A CCACC motif mediates negative transcriptional regulation of the human erythropoietin receptor.

Abstract

We have previously shown that the +79 to +135 fragment of the human erythropoietin receptor (Epo-R) acts negatively on the transcriptional activity and confers erythroid specificity to the gene [Maouche, L., Cartron, J.-P. & Chrétien, S. (1994) Nucleic Acids Res. 22, 338-346]. In this work, we demonstrate that this effect is mediated by a CCACC motif that binds weakly to the simian virus 40 protein 1 (Sp1) factor and that the increase of the affinity for Sp1 augments transcription inhibition. The repression is not restricted to the human Epo-R promoter, although it seems more efficient on heterologous promoters of erythroid genes.
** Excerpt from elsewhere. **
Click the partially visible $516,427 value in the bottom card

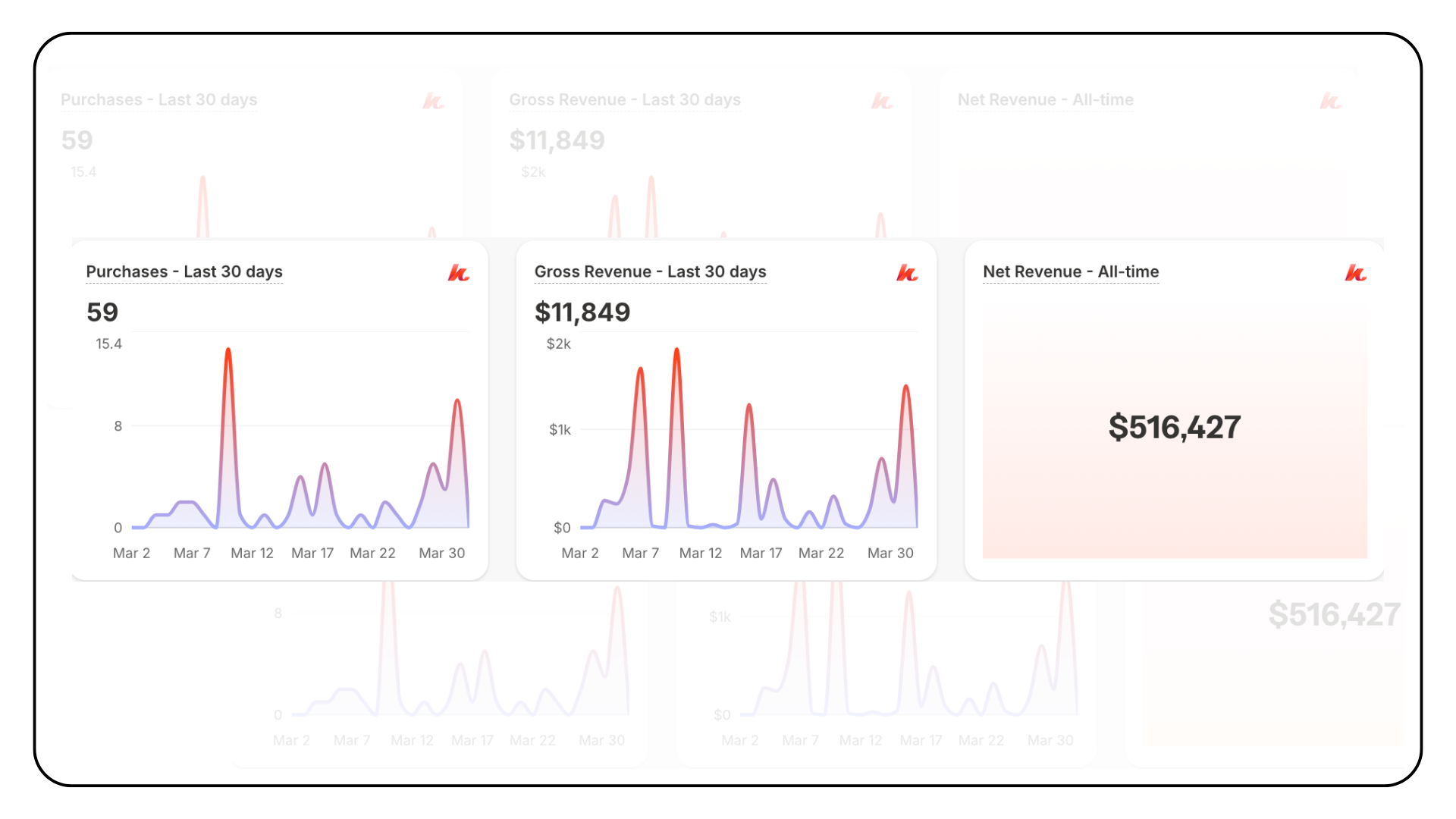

In chloramphenicol acetyl transferase constructs containing the mouse Epo-R promoter, rearranged by retroviral long terminal repeat (LTR) insertion of murine erythroleukemia cell lines, we found that positioning the CCACC motif 3' to the LTR represses the transcriptional activity mediated by the LTR in non-erythroid cells. These results demonstrate that Epo-R gene expression is negatively regulated by a CCACC or a GC box-binding factor, which is most likely identical to the Sp1 transcription protein. Further data suggest that Sp1-mediated negative regulation is not the result of a direct competition between Sp1 and another DNA-binding protein.